Premise - Christine (Alison Lohman in a hopefully break-through role) works at a bank and is keen on being promoted to Assistant Manager, a position she must earn by demonstrating ability to make tough decisions. When an old lady faces her home being repossessed by the bank, Christine refuses to grant her a third extension, thereby the old gypsy woman's wrath. The gypsy has a particularly nasty trick up her sleeve involving cursing Christine with the Lamia, a demon goat spirit that torments its victims for 3 days and on the final day dragging them down to burn in the depths of hell for eternity.

Without spoiling anything, the 3 days results in a campaign of misery and supernatural torture for the poor girl as she tries to find ways to rid herself of the terrible curse, and the thrills and spills along the way make for a hugely entertaining film - one minute you're jumping in your seat, then squirming in disgust, before big laughs and relief - a cycle which is repeated several times but never gets old due in part to a sense of fun and playful wickedness in the direction and set pieces, but also Lohman's acting and character.
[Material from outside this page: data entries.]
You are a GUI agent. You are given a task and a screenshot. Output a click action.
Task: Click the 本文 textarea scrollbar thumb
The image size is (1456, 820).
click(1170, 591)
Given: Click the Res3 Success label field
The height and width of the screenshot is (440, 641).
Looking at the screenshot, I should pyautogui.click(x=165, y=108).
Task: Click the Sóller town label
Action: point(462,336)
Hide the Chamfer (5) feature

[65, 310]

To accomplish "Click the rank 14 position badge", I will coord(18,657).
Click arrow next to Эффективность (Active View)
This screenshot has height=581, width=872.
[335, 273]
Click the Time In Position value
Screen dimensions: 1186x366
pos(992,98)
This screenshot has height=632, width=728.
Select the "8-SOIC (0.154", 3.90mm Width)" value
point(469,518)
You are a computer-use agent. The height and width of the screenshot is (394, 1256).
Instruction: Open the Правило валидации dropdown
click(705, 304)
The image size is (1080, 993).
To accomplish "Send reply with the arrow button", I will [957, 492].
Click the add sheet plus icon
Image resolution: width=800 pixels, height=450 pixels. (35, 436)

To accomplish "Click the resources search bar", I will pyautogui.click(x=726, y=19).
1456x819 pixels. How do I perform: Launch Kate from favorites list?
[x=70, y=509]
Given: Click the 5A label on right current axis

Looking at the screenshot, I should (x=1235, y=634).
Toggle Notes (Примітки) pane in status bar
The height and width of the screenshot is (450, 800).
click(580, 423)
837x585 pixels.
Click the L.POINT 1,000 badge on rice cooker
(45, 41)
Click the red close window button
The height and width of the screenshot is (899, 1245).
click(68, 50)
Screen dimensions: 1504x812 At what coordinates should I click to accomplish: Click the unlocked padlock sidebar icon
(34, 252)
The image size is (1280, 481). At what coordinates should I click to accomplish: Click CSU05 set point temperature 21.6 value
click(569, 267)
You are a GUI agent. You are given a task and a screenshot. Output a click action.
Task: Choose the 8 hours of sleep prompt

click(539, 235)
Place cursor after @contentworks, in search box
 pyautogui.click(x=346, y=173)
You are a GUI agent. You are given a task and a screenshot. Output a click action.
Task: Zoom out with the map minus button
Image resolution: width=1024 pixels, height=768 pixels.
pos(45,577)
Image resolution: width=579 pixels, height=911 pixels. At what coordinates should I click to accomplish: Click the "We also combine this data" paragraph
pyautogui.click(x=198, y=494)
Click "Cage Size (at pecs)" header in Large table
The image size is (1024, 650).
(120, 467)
I'd give this 4/5, I would have liked it to be a bit scarier and there is an obvious twist that plays out painfully slowly, detracting from some of the tension, but Raimi has once again breathed fresh life into the horror genre and I'm hoping this will cause other horror directors to up their game and not just churn out the same old tired remakes and sequels we've been subjected to recently (see Friday 13th, the Saw films, The Last House on the Left etc).